Given text
The animals were housed, handled and killed following the procedures approved by the University of Barcelona Animal Welfare and Ethics Committee, in full complement of the procedures set forth by the European Union and the Governments of Spain and Catalonia.

Tissue samples were used for the estimation of total lipid by extraction with trichloromethane/methanol [12]. DNA was measured using a standard fluorimetric method with 3,5-diaminobenzoic acid (Sigma, St Louis, MO, U.S.A.) and bovine DNA (Sigma) as a standard [13]. Tissue DNA content allowed the calculation of the approximate number of cells per gram of tissue and in the whole interscapular BAT pad, based on the assumption that, in mammals, the cell DNA content is constant; we used the genomic DNA size data [14] for somatic rat cells (5.6 pg/cell). Mean cell mass was estimated from the number of cells and the organ mass.

Total tissue RNA was extracted using Tripure reagent (Roche Applied Science, Indianapolis, IN, U.S.A.), and was quantified in a ND-100 spectrophotometer (Nanodrop Technologies, Wilmington, DE, U.S.A.). RNA samples were reverse transcribed using the MMLV (Moloney-murine-leukaemia virus) reverse transcriptase (Promega, Madison, WI, U.S.A.) and oligo-dT primers. Total tissue mRNA was determined by using the poly-(A)mRNA detection system kit (Promega).

RT-PCR (real-time PCR) amplification was carried out using reaction mixtures (10 μl final volume) containing Power SYBR Green PCR Master Mix (Applied Biosystems, Foster City, CA, U.S.A.), the equivalent of 8 ng of reverse-transcribed RNA and 300 nM primers. Reactions were performed on an ABI PRISM 7900 HT detection system (Applied Biosystems) using a fluorescent threshold manually set to an absorbance (A) of 0.500 for all runs. The primers used for the estimation of gene expression in interscapular BAT are shown in Supplementary Table S1 (at http://www.bioscirep.org/bsr/029/bsr0290237add.htm).

Work task 1
According to the methods passage, what DNA content per somatic rat cell was assumed when calculating cell numbers?
Work task 2
Write the next part of the methods passage, starting after its final sentence about the primers.
The records that come next have no connection to the methods passage.

Exercise data

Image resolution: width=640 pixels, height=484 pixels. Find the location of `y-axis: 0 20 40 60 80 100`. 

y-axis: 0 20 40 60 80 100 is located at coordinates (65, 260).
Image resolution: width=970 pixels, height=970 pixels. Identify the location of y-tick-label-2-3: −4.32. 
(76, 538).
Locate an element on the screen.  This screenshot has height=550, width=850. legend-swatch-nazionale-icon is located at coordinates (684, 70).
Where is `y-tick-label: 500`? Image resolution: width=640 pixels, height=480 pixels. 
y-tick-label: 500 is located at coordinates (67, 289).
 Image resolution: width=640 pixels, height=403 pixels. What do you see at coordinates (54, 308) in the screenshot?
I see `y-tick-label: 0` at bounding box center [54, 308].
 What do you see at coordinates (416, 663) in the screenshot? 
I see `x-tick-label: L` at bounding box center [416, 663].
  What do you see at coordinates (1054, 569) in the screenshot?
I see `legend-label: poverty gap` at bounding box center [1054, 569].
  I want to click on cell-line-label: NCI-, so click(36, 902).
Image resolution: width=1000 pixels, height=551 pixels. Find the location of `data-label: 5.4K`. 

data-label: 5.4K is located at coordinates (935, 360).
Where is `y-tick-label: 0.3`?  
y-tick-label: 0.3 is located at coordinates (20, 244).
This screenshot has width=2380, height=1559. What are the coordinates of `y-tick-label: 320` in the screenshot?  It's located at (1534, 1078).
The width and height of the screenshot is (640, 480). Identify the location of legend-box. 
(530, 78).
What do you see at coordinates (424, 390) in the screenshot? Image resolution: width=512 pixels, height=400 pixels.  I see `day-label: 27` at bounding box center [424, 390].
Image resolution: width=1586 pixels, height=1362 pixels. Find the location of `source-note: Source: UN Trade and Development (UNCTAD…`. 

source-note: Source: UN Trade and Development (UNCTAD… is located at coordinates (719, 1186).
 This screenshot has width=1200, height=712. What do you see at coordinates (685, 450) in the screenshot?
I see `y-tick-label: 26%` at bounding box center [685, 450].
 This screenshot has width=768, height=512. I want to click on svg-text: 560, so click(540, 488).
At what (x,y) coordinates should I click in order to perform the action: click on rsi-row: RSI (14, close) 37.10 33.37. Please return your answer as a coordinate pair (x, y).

Reply 1
5.6 pg per cell.

Reply 2
A semi-quantitative approach for the estimation of the concentration of specific gene mRNAs per unit of tissue mass was performed as previously described [15]. In any case, cyclophilin was used as the control gene in all samples. The data are presented as the amount of copies (fmoles) present in the whole interscapular BAT mass, as an indication of the potential for synthesis of these specific proteins in an organ which size changes with treatment. This may allow for comparison between groups in a more direct way than a simple comparison of relative expressions.

Statistical comparison between groups was established by using the unpaired Student's t test with a limit of significance of P<0.05 using the GraphPad Prism5 program (GraphPad, La Jolla, CA, U.S.A.).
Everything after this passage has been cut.